Set problem — Report each line of the records below that contains the string "agent", copying every such line in full. Case counts.

Input —
******************************

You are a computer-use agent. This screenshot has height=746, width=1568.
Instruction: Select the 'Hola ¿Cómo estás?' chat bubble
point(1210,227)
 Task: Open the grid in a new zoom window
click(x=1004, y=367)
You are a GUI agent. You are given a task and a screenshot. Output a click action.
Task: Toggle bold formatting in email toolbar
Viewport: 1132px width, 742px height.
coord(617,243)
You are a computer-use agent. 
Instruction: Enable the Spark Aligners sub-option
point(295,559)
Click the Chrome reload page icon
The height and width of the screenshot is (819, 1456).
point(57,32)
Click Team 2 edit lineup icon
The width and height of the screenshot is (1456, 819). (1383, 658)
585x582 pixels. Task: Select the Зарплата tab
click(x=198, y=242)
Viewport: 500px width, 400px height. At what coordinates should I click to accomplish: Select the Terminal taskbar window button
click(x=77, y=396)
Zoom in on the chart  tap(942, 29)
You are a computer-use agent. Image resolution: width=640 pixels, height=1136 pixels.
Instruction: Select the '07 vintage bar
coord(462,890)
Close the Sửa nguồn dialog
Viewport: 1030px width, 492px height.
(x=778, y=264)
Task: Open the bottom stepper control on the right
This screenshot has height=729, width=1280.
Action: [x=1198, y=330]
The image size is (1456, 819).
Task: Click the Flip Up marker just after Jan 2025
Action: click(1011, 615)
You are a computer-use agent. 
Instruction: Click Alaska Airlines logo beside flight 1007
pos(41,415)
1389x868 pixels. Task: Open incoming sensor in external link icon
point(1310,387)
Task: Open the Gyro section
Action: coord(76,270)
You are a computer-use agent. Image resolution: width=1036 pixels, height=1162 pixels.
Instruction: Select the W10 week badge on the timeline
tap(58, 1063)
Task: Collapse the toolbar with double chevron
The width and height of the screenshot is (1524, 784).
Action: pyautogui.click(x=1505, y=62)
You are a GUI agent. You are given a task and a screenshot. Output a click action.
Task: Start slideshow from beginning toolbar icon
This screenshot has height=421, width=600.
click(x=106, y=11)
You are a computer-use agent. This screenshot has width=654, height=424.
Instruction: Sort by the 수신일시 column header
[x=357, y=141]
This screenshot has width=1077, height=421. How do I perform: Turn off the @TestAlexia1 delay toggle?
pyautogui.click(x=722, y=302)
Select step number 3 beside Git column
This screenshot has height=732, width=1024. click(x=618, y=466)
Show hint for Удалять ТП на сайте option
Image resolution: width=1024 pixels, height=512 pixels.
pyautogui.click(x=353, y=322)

******************************

The solution —
You are a computer-use agent. This screenshot has height=746, width=1568.
You are a GUI agent. You are given a task and a screenshot. Output a click action.
You are a computer-use agent. 
You are a computer-use agent. Image resolution: width=640 pixels, height=1136 pixels.
You are a computer-use agent. 
You are a computer-use agent. Image resolution: width=1036 pixels, height=1162 pixels.
You are a GUI agent. You are given a task and a screenshot. Output a click action.
You are a computer-use agent. This screenshot has width=654, height=424.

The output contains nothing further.